CF 1629A - Download More RAM

We are asked to model a system where we can temporarily spend RAM to permanently increase RAM. Each software has two numbers: the amount of RAM it requires to run, and the amount of RAM it gives once used. Our PC starts with a certain initial RAM.

CF 1629A - Download More RAM

Rating: 800
Tags: brute force, greedy, sortings
Solve time: 1m 21s
Verified: yes

Solution

Problem Understanding

We are asked to model a system where we can temporarily spend RAM to permanently increase RAM. Each software has two numbers: the amount of RAM it requires to run, and the amount of RAM it gives once used. Our PC starts with a certain initial RAM. The goal is to determine the maximum RAM achievable by running software in some order, respecting the rule that a program can only run if the current RAM is at least as much as its requirement. We are given multiple test cases, each specifying the number of software items, the starting RAM, and two lists for requirements and gains. The output for each test case is a single number: the maximum RAM we can reach.

The constraints are small: up to 100 test cases, each with at most 100 software items, and RAM values up to 1000. This means that even an O(n²) algorithm per test case is feasible, because in the worst case we would perform about 100×100² = 10⁶ operations, which is acceptable within a 1-second time limit. We do not need to optimize to O(n log n) for time, but we still need a clear, correct method to handle all edge cases.

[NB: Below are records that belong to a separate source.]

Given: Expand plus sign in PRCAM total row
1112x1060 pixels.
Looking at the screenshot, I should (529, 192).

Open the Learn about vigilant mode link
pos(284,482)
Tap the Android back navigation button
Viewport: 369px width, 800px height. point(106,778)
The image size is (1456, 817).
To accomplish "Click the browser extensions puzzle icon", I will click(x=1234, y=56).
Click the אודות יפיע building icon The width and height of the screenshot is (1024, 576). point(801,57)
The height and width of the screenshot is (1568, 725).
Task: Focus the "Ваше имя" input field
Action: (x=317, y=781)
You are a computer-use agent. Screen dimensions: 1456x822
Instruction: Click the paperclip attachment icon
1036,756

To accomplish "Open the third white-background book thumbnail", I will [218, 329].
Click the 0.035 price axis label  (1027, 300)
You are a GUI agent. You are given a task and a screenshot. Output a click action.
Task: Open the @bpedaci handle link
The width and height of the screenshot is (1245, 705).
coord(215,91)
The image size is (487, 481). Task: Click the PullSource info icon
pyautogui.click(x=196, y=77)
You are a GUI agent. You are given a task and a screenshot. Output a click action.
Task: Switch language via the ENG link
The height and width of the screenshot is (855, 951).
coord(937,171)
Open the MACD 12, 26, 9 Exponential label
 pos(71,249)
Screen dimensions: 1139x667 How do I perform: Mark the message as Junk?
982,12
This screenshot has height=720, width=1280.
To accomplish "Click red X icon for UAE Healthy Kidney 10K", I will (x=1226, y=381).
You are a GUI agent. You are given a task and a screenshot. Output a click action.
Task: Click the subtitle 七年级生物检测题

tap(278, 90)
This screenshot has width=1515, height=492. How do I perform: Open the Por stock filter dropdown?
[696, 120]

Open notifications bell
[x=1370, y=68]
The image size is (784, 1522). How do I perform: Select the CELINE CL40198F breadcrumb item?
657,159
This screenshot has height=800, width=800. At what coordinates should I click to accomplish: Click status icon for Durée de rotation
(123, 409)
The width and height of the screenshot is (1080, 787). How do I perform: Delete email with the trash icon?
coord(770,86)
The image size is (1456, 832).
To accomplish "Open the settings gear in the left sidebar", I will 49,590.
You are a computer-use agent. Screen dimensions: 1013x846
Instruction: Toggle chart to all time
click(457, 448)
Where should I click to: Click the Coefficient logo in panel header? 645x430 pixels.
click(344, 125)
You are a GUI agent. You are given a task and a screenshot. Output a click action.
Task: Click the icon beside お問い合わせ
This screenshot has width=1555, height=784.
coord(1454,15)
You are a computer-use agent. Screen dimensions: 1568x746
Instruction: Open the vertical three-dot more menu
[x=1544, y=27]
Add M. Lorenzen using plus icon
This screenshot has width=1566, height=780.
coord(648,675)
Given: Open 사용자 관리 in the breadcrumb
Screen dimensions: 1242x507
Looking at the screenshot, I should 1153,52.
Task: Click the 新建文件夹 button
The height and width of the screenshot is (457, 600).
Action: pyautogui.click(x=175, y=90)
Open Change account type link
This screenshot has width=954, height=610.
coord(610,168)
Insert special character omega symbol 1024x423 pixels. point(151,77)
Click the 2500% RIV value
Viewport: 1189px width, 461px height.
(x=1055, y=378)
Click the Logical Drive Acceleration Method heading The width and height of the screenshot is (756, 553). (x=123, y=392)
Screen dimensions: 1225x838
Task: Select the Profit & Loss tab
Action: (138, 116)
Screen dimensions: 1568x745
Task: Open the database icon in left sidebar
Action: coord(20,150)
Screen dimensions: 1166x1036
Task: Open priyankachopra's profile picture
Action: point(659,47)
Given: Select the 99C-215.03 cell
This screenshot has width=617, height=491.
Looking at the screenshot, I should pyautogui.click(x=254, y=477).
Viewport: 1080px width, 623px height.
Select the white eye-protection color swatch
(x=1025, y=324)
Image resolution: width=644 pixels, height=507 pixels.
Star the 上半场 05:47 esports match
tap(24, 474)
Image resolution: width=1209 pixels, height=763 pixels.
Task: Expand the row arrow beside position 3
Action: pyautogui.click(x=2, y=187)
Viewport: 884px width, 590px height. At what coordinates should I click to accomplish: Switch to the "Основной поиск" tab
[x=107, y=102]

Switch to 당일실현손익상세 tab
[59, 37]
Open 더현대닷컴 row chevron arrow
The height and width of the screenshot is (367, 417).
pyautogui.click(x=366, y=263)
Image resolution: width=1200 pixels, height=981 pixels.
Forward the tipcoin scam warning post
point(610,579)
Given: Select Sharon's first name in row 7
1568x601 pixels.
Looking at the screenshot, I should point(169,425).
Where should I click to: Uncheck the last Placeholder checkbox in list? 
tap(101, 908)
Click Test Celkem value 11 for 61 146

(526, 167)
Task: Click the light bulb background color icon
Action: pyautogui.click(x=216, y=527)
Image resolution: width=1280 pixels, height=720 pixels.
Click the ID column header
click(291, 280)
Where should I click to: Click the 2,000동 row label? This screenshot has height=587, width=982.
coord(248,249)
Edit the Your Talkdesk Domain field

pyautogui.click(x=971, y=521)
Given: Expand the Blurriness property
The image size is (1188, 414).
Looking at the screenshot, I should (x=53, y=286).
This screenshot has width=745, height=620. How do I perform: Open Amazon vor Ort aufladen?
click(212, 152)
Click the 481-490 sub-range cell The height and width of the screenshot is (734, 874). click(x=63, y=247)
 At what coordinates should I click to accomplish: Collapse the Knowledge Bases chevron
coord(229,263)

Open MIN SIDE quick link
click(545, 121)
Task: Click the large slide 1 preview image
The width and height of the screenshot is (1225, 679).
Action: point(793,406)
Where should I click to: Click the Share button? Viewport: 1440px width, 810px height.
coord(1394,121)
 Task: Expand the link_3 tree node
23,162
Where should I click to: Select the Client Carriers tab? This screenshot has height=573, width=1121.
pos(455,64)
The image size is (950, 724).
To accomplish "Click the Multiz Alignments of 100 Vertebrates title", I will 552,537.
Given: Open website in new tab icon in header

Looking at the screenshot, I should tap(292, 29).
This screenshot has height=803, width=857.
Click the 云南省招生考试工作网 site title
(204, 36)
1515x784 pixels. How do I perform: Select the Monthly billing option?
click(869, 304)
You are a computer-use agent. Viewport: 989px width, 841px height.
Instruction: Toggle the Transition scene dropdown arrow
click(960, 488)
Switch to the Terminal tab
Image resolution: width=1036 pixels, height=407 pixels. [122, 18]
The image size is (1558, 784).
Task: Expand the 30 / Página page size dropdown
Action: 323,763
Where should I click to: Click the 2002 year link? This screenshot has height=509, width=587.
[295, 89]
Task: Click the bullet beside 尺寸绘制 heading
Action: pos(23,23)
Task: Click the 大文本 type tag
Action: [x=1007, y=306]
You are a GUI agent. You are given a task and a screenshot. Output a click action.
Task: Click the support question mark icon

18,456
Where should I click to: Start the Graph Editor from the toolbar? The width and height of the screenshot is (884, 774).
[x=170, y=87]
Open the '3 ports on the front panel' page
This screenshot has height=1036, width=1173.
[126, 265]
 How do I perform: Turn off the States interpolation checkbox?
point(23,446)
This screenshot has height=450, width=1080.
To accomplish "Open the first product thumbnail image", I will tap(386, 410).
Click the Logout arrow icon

A non-obvious edge case occurs when all software items require more RAM than we initially have. For example, if initial RAM is 1 and all software requires at least 2, we cannot use any software. The correct output is the initial RAM itself. Another subtle scenario arises when multiple small-need programs exist: we may need to select them in a specific order to unlock larger-gain software later. A careless approach that runs software in arbitrary order could miss this and underestimate the maximum RAM.

Approaches

A brute-force approach would be to try all permutations of the software. For each permutation, we simulate using software sequentially and record the final RAM. This guarantees correctness because it explores all possible sequences. However, the number of permutations is n!, which becomes infeasible even for n=10. Thus, this approach is clearly too slow.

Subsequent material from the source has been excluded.